No todo es historia. El 15M mayo-junio 2011 y un verano caliente

Si bien en el momento actual la clase obrera y las luchas populares no han recuperado la intensidad de aquellas luchas, sí es posible ver que lentamente aparecen elementos de aquellas luchas.

Los jóvenes indignados del 15M han protagonizado una página de la resistencia en 2011. Ellos han denunciado con las ocupaciones de plazas y las asambleas en los barrios el reaccionario Régimen del 78. En ellas se cantaba “lo llaman democracia y no lo es”, se reclamaba “una democracia real ya” que nunca se podrá conseguir con este régimen podrido y se repudiaba al Borbón.

Ese verano fue mucho más caliente de lo habitual. Hemos presenciado debates estratégicos sobre el Régimen, sobre las instituciones y sobre la dura situación social de la juventud y el pueblo golpeados por la crisis.

Huelga minera en 2012

El Gobierno de Mariano Rajoy anunció un recorte del 60% en la partida presupuestaria de minería. El Ministro Soria (sí, el de los papeles de Panamá) se negó en redondo a negociar y envió fuerzas represivas a las minas. Quienes seguíamos el conflicto vimos una pequeña revuelta minera.

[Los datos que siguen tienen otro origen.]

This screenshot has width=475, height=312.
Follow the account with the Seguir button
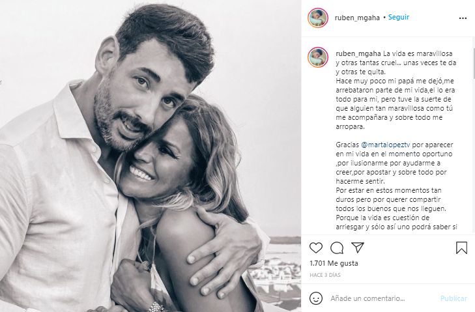click(x=399, y=18)
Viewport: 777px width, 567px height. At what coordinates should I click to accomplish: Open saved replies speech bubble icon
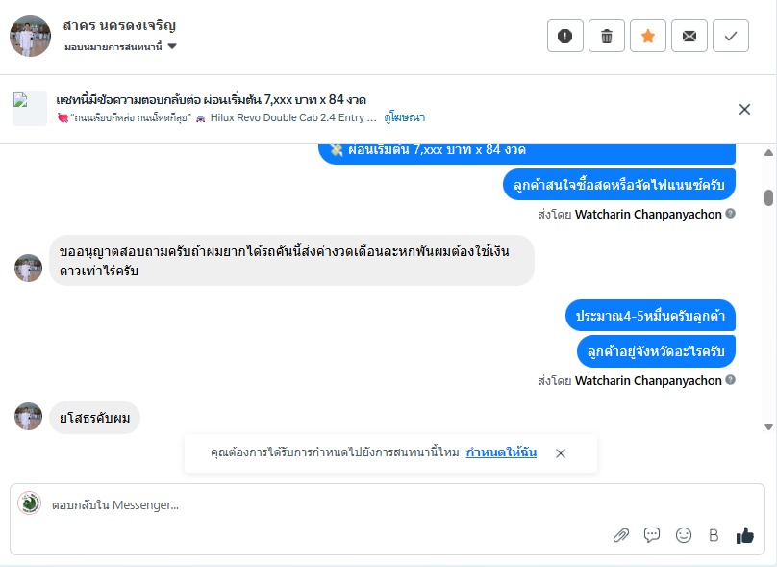coord(652,535)
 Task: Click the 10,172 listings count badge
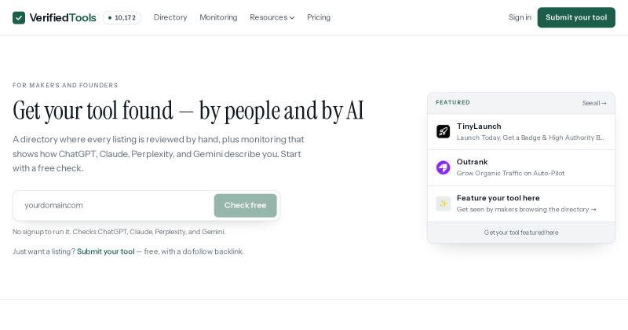[122, 17]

Se levantaron mineros de Asturias, de León, Aragón, Palencia y otros lugares. Lucharon contra la represión de la Guardia Civil exitosamente, haciéndola retroceder por momentos. Se estaban jugando el puesto de trabajo y la vida de regiones enteras que dependen de la minería. No era broma.

El día 11 de julio llegó la “marcha del carbón” a Madrid. Arropada por una enorme multitud que gritaba “si esto no se arregla, guerra, guerra, guerra”. Confluyeron en la capital mineros de toda la geografía, luego de siete días de marcha. La unión de los indignados de Madrid con los mineros en lucha fue algo glorioso.

Es cierto que éste verano no ha sido testigo de luchas de éste calibre. Aunque aún no ha acabado. Pero es importante, aprovecharlo para recordar estas y otras luchas obreras y de los pueblos de todo el Estado. El Régimen del 78 está malherido, el capitalismo español en crisis y los empresarios haciéndonosla pagar. Ya volveremos a vivir gloriosas jornadas de luchas como estas, sea en verano, en otoño en cualquier fecha del año.